OT: My birthday present, a WT310E.

On 2019-09-12 03:03, Winfield Hill wrote:
Dimitrij Klingbeil wrote...

This one is for the 300E series, prices are on the last page:
https://cdn.tmi.yokogawa.com/BUWT300E-01JA.jp.pdf

A basic WT310E with nothing else is 187000 JPY, Harmonic
measurement option is 5000 JPY, external sensor input (without
sensors themselves) is 10000 JPY, Ethernet is 5000 JPY, D-A module
with 4 channel analog outputs is 10000 JPY. List prices are
pre-tax, so add tax for total.

Assuming yours has harmonic measurement (-G5), no ethernet and
nothing else, that would be listed new at 192000 JPY = ca. 1780
USD. With sensor inputs and harmonic measurement: 202000 JPY ~ 1870
USD.

Consumption tax (like a VAT in Japan) is 8% currently (may become
10% in the near future).

From what I've been able to tell, seeking quotes, the sales
restrictions for these products is very strong. By the time you
purchase from the authorized distributor at your location, the prices
have gone up through the roof.

Very true, especially for test equipment from Japan.

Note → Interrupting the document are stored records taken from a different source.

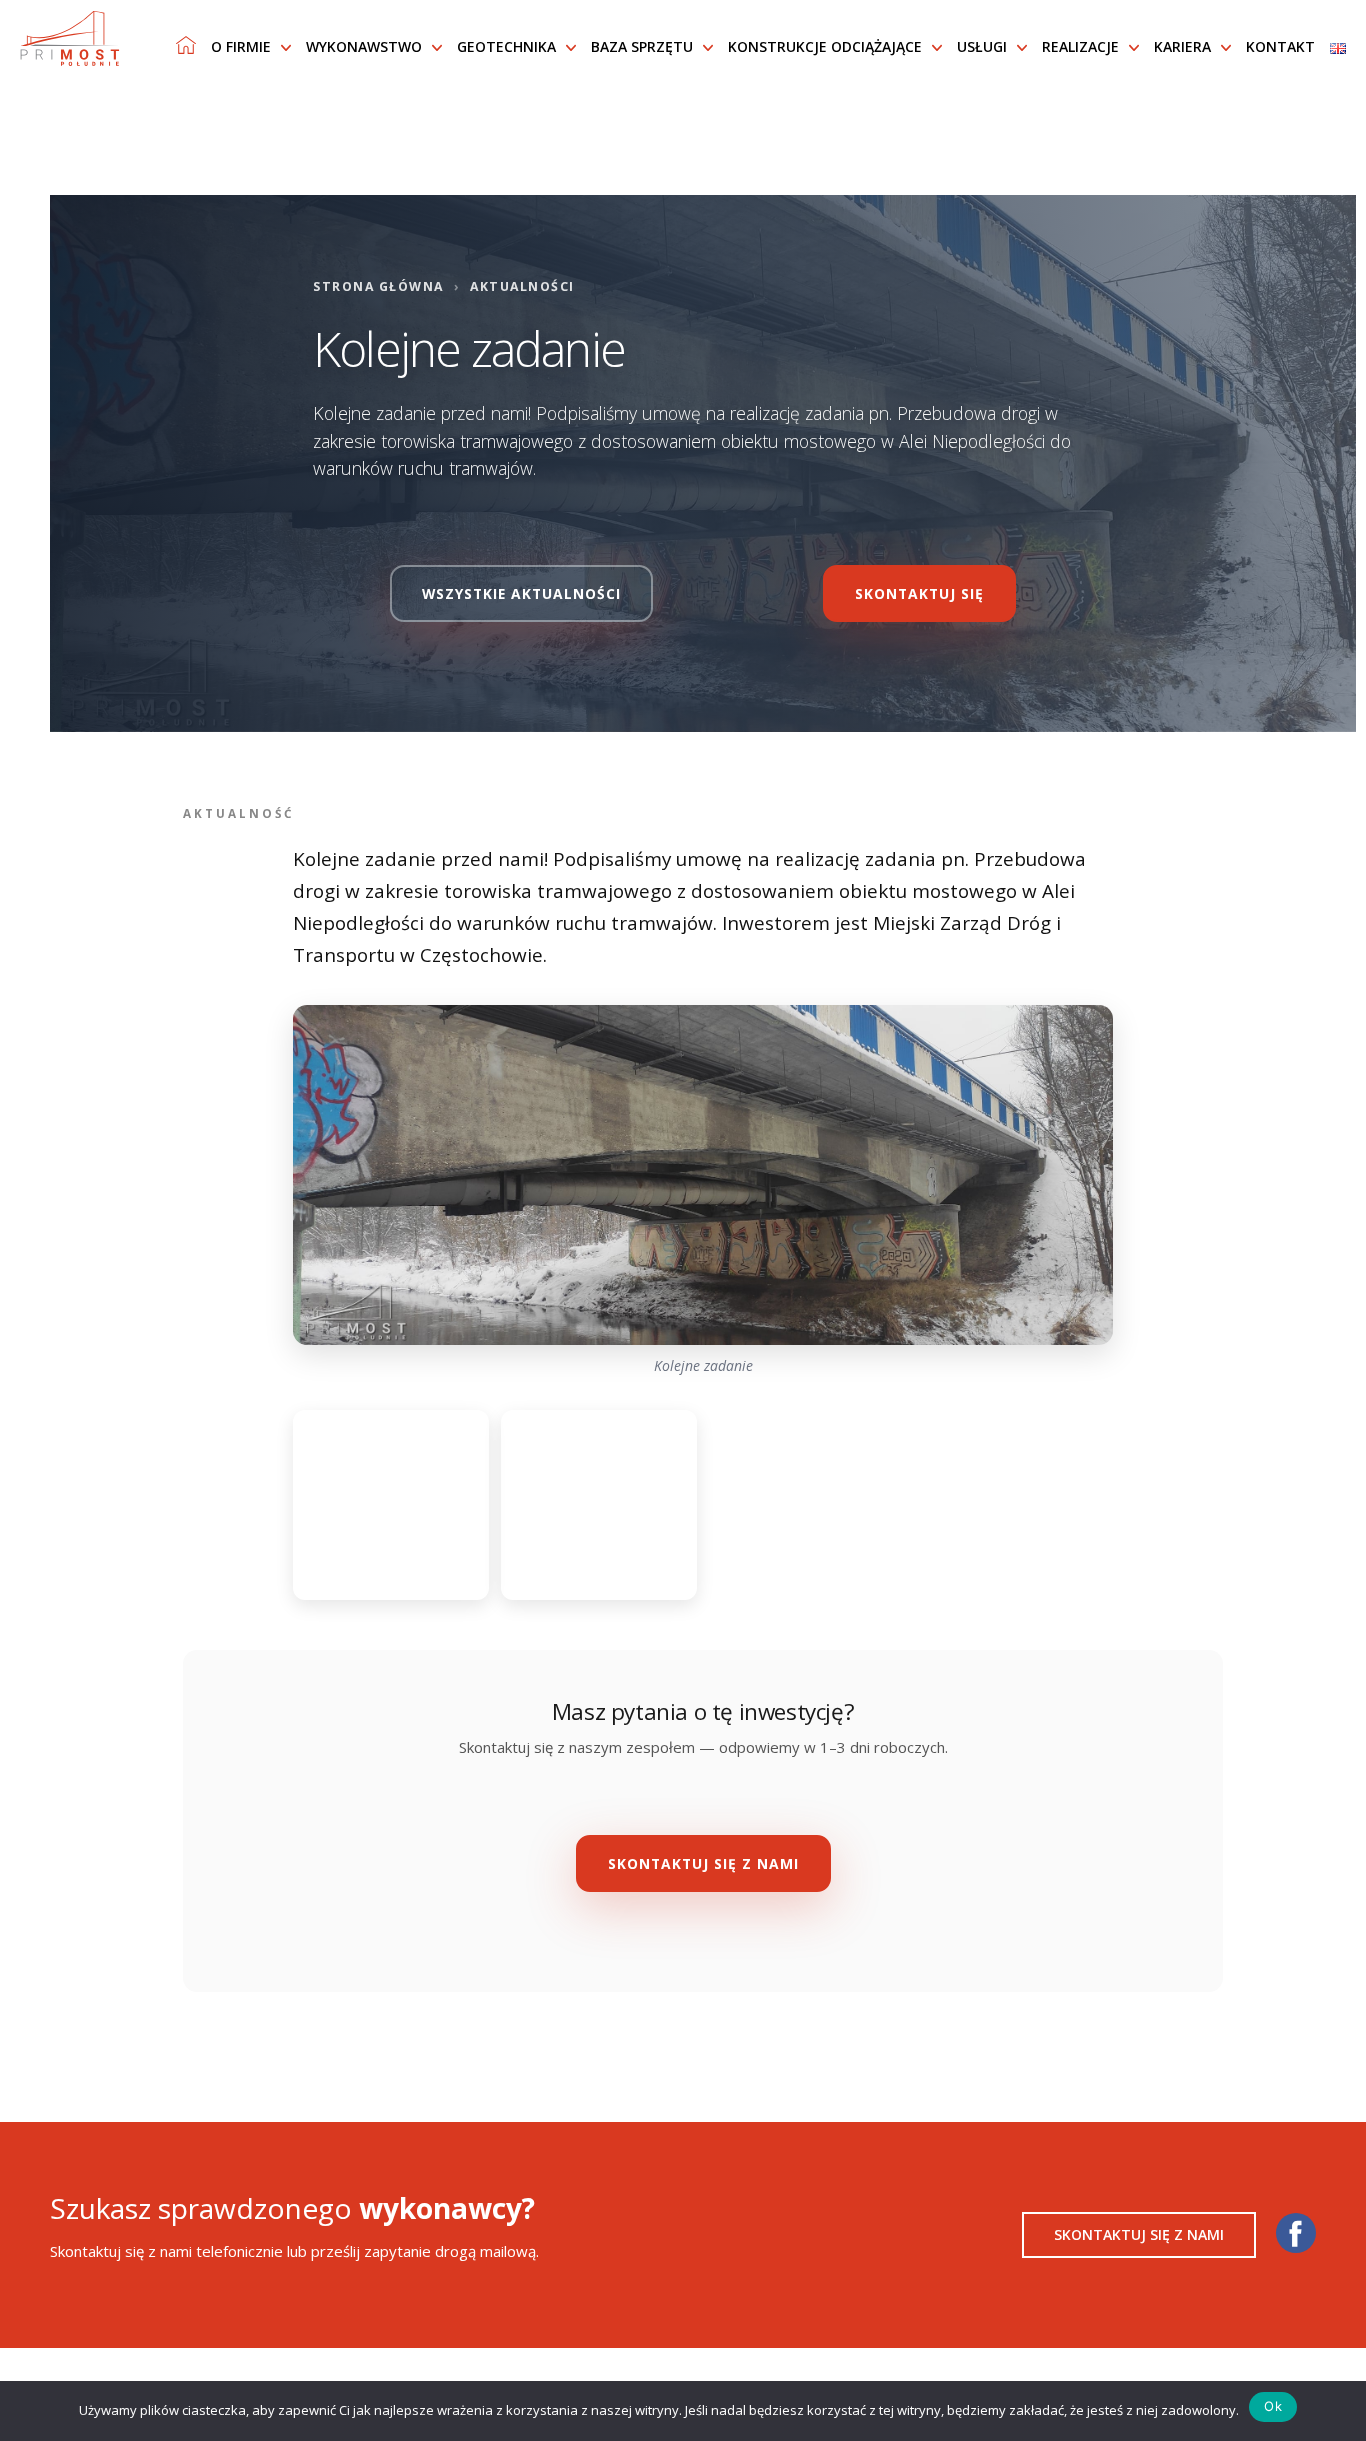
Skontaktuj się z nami (703, 1863)
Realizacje (1080, 46)
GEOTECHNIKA (506, 46)
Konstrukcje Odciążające (825, 46)
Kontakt (1280, 46)
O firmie (241, 46)
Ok (1273, 2406)
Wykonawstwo (364, 46)
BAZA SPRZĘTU (642, 46)
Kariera (1182, 46)
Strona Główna (186, 45)
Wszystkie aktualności (521, 593)
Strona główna (378, 286)
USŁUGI (982, 46)
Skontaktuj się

Often the choice of authorized distributors by the manufacturer is so
poor that the manufacturer ends up with a single boutique near-unknown
distributor per country who charges an outrageous markup and in the end
leaves the manufacturer wondering why nothing ever gets sold over there.

Seen that with a multimeter from Sanwa (PC7000, handheld):
- Japanese list price 28800 JPY (= 240 EUR net plus tax)
- Germany-local prices: almost 500 EUR net, almost 600 EUR total

Whoever resells these seems not to realize that while some people may
actually buy a handheld multimeter for up to 300 EUR (if it's a well
made top of the line model), but a 600 EUR price is at best a bad joke.

Although, nowadays enough enterprising people in Japan have realized
that they can simply buy local items "as an end customer" rather than
as a distributor and than resell them on ebay anyway (with sufficient
profit margins remaining even not being able to avoid double taxation).

Then there are package forwarding services and also so called "buying
agents": small businesses that specialize in buying stuff locally for
foreign customers and posting it to overseas destinations for a fee.

Regards, Dimitrij

P.S. I'm still using my PC7000 as the "main" multimeter. Got it from
Japan with the help of a forwarding service a couple of years ago.